Les mensonges de Tsipras ont été rapidement exposés, l'entreprise nouvellement privatisée, rebaptisée Hellenic Railways, ne faisant aucun investissement pour améliorer le réseau ferroviaire. La réalité, comme SYRIZA le savait bien, était que Ferrovie Dello Stato Italian ne prévoyait que d’enormes profits. Le PDG de Ferrovie, Renato Mazzoncini, a décrit l'achat de TrainOSE comme un « mouvement stratégique pour le groupe.

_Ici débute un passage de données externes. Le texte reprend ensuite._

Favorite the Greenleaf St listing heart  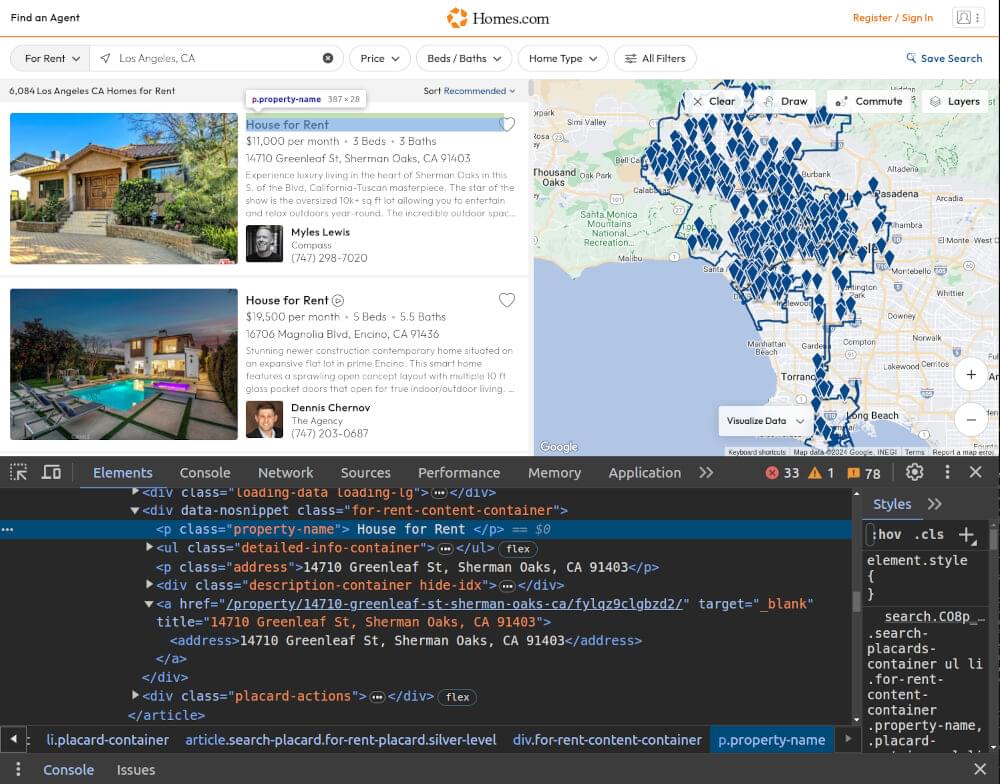point(507,125)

Il ne s'agit pas tant d'acheter un morceau de la Grèce à prix réduit, mais plutôt d'une opération d'expansion stratégique en vue de l'investissement majeur dans la ligne Athènes-Thessalonique, qui fait partie du projet de corridor européen ». Le projet de corridor européen représenterait une valeur d'environ 3 milliards d'euros, a déclaré Mazzoncini.

Le coût humain horrible a été confirmé dans un rapport de l'UE de l'année dernière sur « la sécurité et l'interopérabilité des chemins de fer dans l'UE ». La Grèce était le seul État membre entièrement dépourvu de « systèmes de protection des trains' qui sont 'largement considérés comme l'une des mesures de sécurité ferroviaire les plus efficaces pour réduire le risque de collision entre les trains ».

Après la privatisation, le réseau ferroviaire grec est l'un des plus dangereux d'Europe. De 2018 à 2020, selon l'Agence des chemins de fer de l'Union européenne, la Grèce a enregistré le taux de mortalité ferroviaire par million de kilomètres de train le plus élevé parmi les 28 nations européennes.

Jeudi, le Financial Times a rapporté que « quinze jours avant le pire accident ferroviaire que la Grèce ait connu depuis des décennies, la Commission européenne avait renvoyé le pays devant la Cour de justice de l'Union européenne pour avoir 'manqué à ses obligations' [de 2015 à aujourd'hui] en vertu de la directive sur l'espace ferroviaire européen unique » concernant « les investissements dans les infrastructures et les procédures d'urgence ».